• **Problem requirements**
Reproduce everything in the blog post on political unity from "This notion has" down to "University of Oklahoma.".

• **Document section**
= = = = =

Pat Cunningham: A Liberal You Should Add To Your Blogroll
Pat Cunningham is one of those guys that blogging was invented for. Here's his post on the subject of Unity:
The one thing about Barack Obama’s political rhetoric that gives me pause is his emphasis on “unity.”
In other quarters as well, there’s altogether too much talk this season about promoting political “unity” in America, about bringing an end to the bitter partisanship that supposedly hamstrings the political process and prevents the government from ably serving the people.
This notion has even given rise to a movement called Unity08 (Web site HERE), the leaders of which might naively try to field an independent presidential ticket comprised of candidates from both political parties.
And then there’s the recent idiotic statement by prospective presidential candidate Mike Bloomberg, the mayor of New York City, about how he wants “to get partisanship out of politics.” That’s like wanting to get the punching out of boxing.
Yet another manifestation of this search for nirvana in the middle of the political spectrum was evidenced this week at a CONFERENCE OF SO-CALLED MODERATES from both parties at the University of Oklahoma.
What’s going on here? Is there a virus going around that renders otherwise intelligent people ignorant of the realities of politics in a democratic republic?

= = = = =

• **Dataset entries**

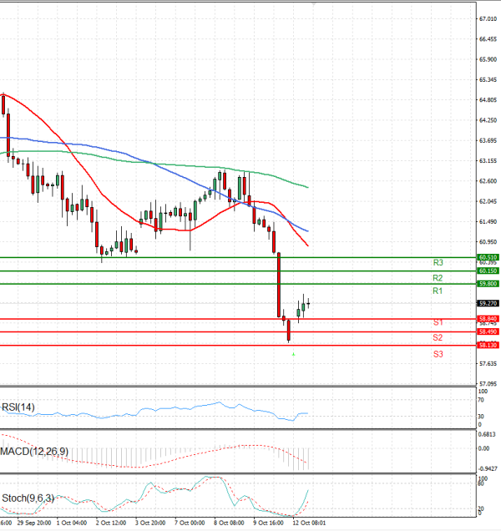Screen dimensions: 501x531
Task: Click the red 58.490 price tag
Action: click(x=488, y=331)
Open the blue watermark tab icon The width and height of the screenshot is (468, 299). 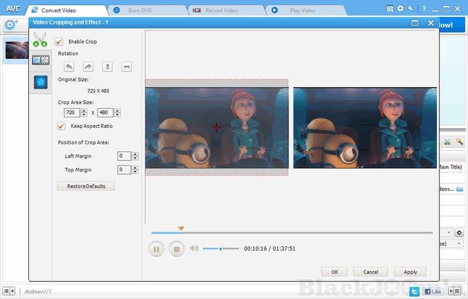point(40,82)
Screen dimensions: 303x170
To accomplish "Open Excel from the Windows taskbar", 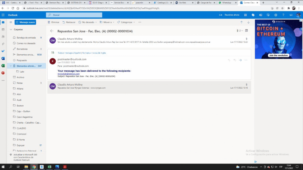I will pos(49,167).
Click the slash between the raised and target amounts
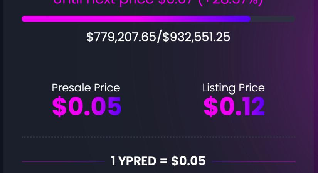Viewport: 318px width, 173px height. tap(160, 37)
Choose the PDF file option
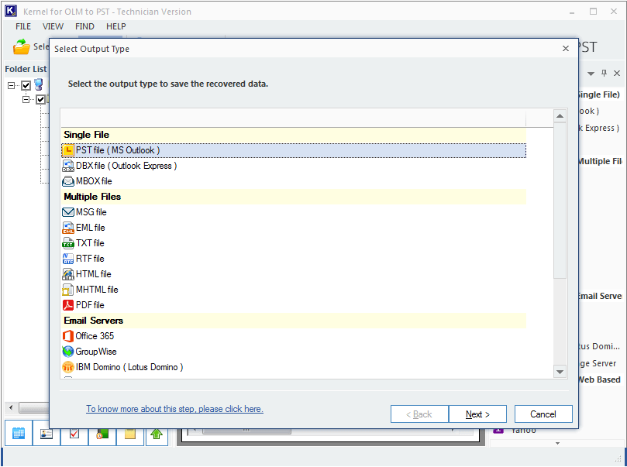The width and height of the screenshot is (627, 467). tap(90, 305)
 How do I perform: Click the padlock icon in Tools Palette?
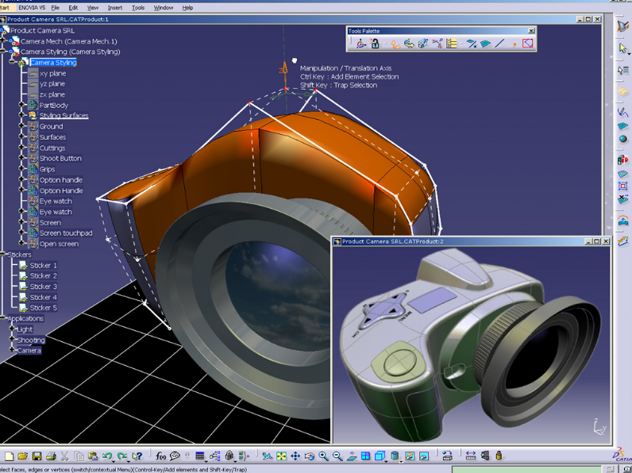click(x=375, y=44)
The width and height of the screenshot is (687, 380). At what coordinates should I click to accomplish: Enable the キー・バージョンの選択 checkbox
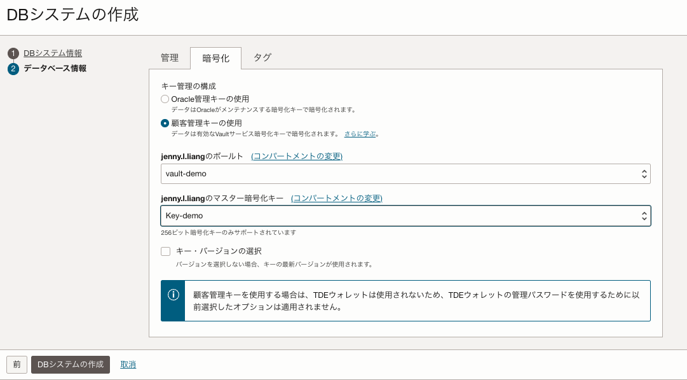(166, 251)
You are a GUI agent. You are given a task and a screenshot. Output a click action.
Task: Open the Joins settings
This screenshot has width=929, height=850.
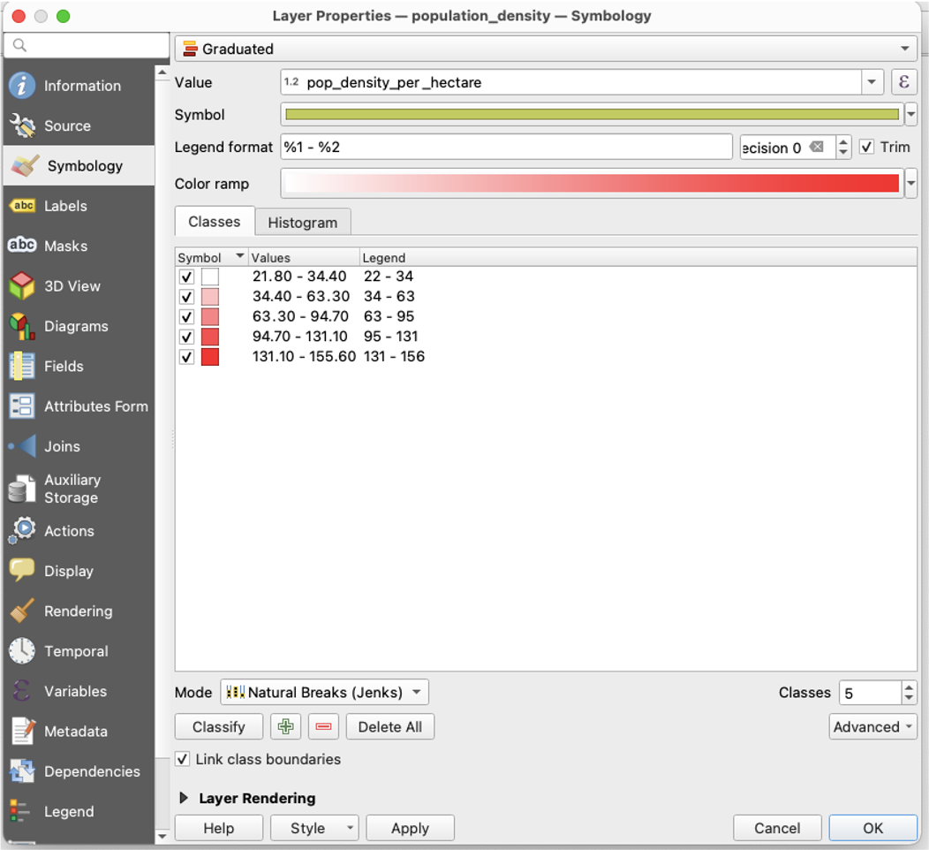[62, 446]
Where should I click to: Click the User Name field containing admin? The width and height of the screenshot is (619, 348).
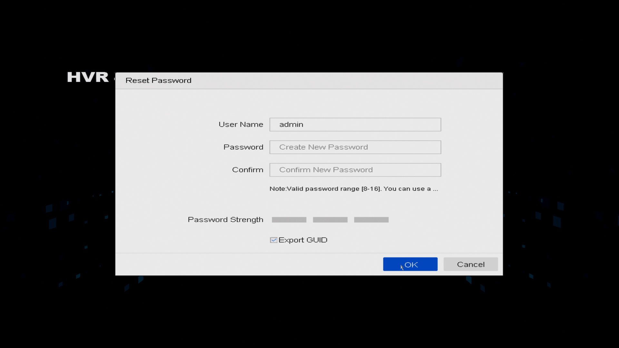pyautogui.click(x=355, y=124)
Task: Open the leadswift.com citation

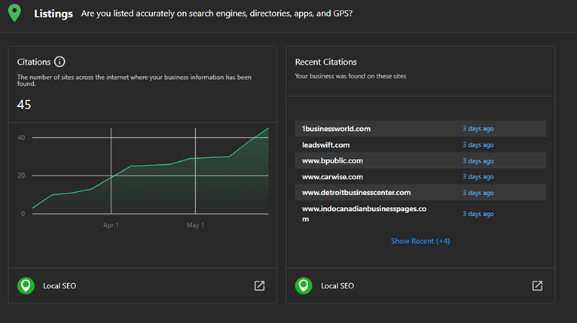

= = = = =

• **Solution to this problem**
This notion has even given rise to a movement called Unity08 (Web site HERE), the leaders of which might naively try to field an independent presidential ticket comprised of candidates from both political parties.
And then there’s the recent idiotic statement by prospective presidential candidate Mike Bloomberg, the mayor of New York City, about how he wants “to get partisanship out of politics.” That’s like wanting to get the punching out of boxing.
Yet another manifestation of this search for nirvana in the middle of the political spectrum was evidenced this week at a CONFERENCE OF SO-CALLED MODERATES from both parties at the University of Oklahoma.